Required work: Copy out the lines of the records below, from the line containing "Given: Click the GitHub logo icon" through the line containing "Action: pos(252,38)", and leave the pictures out of your copy.

Material provided:
>> Start

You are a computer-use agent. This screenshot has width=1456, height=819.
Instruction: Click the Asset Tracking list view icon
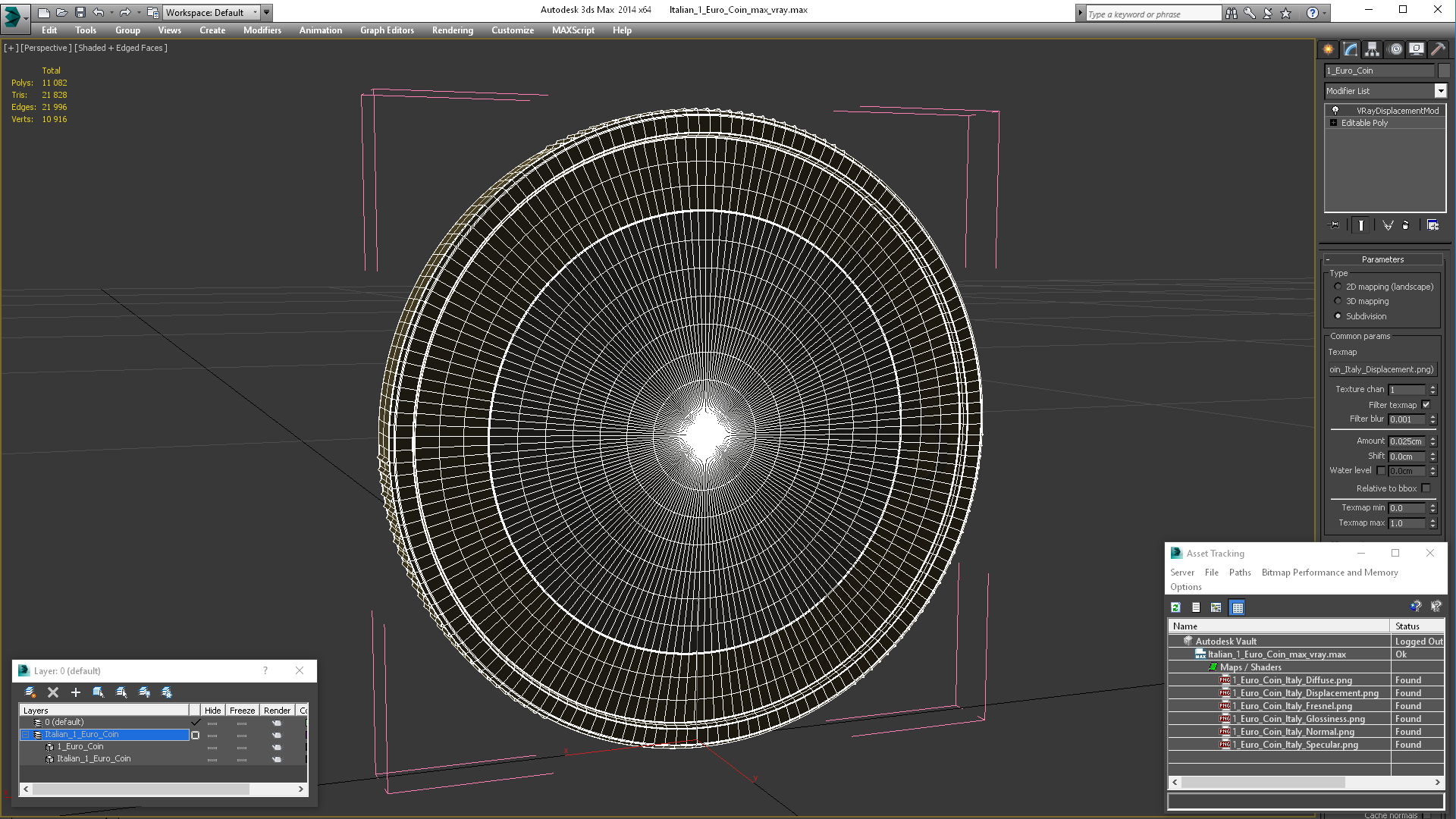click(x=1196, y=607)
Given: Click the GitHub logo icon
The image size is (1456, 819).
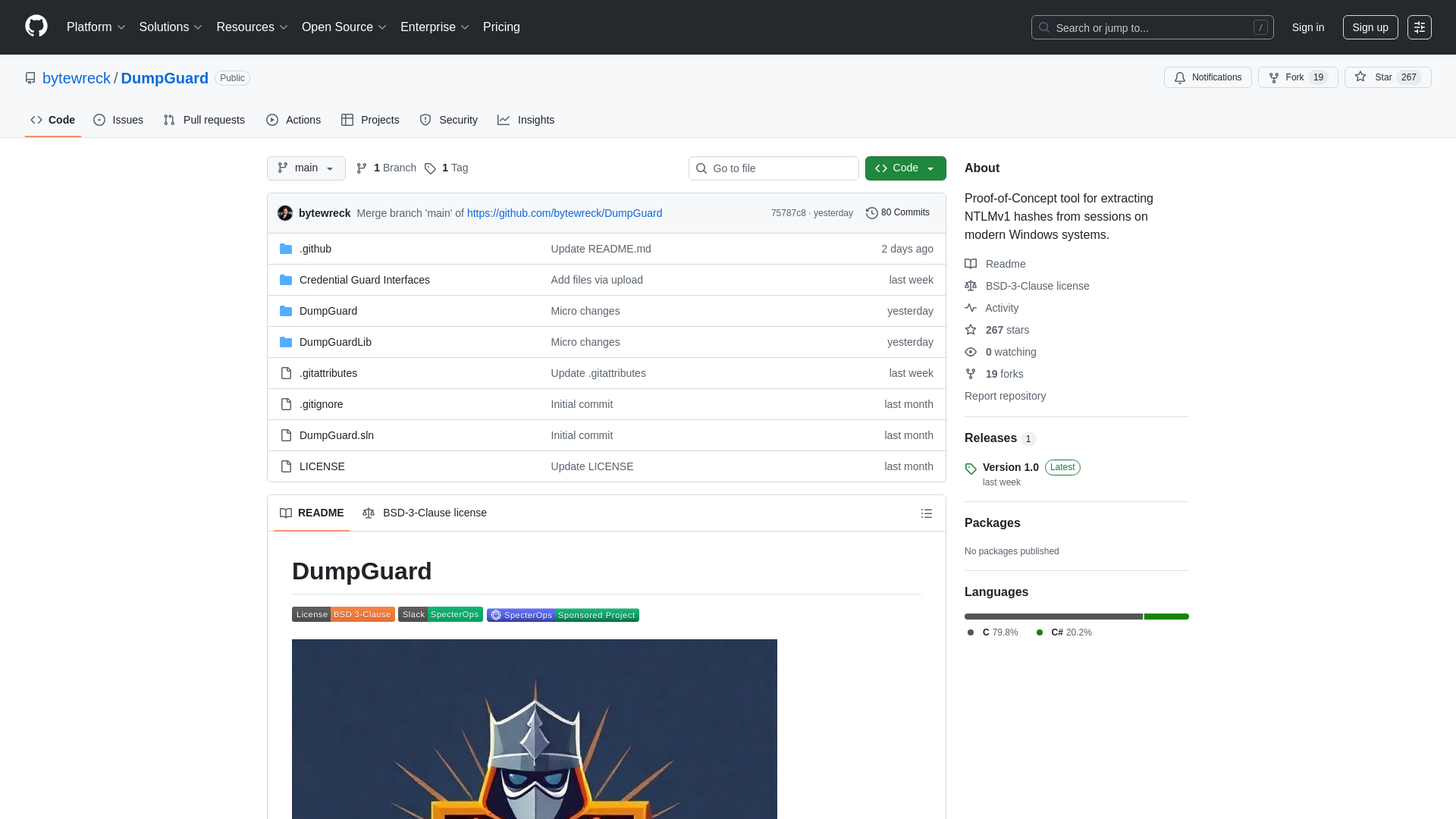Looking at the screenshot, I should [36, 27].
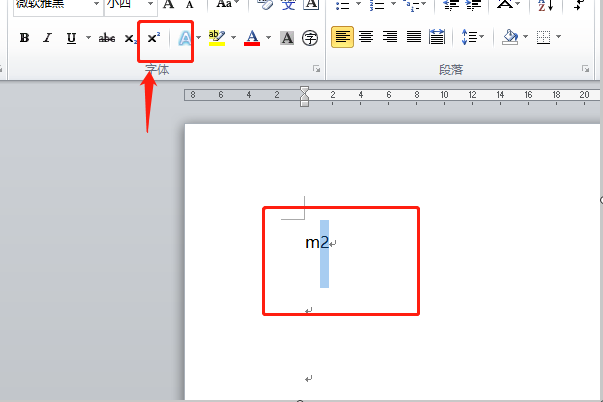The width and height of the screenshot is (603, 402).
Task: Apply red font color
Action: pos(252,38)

>> End
>> Start

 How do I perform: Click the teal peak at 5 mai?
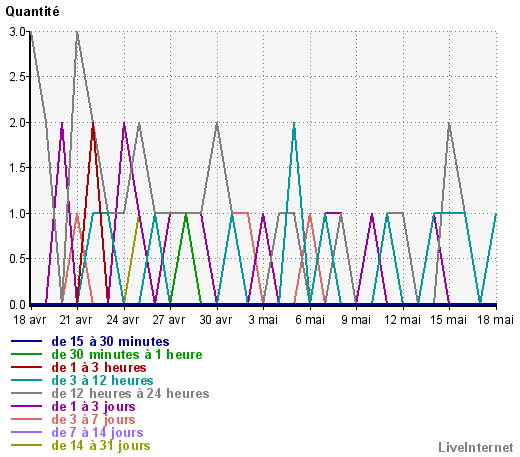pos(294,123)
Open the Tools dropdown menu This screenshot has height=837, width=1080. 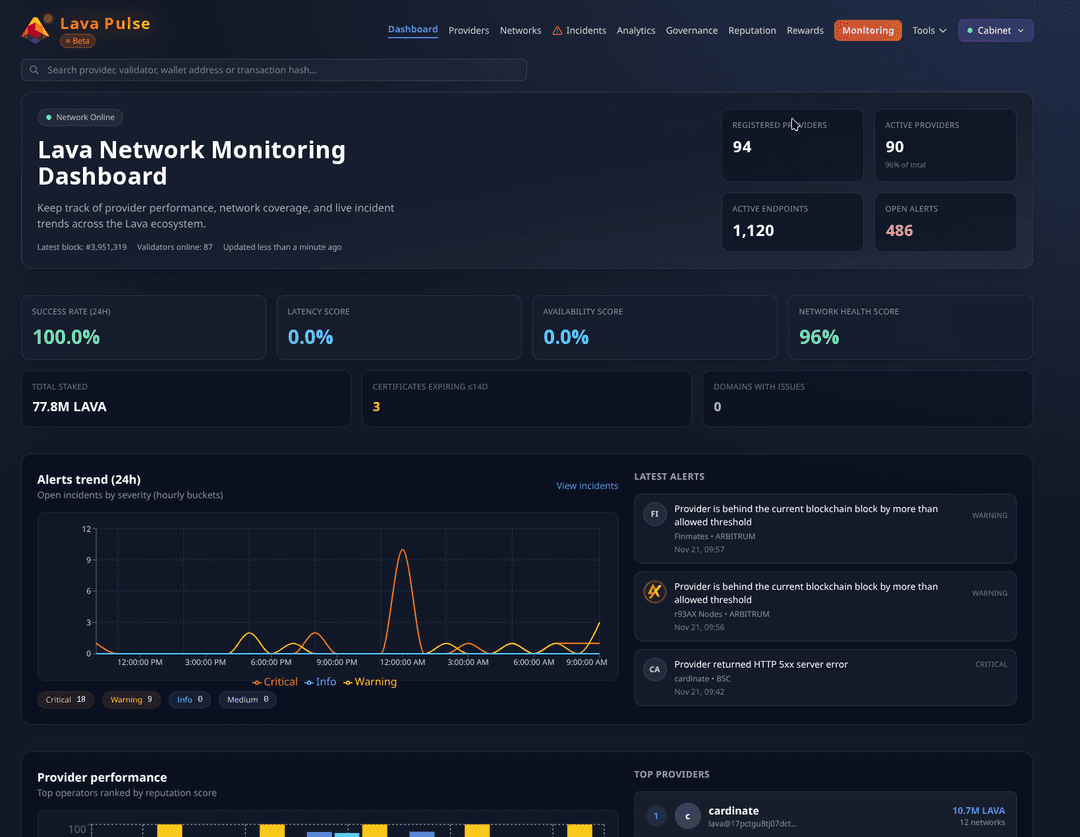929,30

>> End

Correct answer:
Given: Click the GitHub logo icon
The image size is (1456, 819).
Looking at the screenshot, I should [36, 27].
The width and height of the screenshot is (603, 402).
Task: Apply red font color
Action: pos(252,38)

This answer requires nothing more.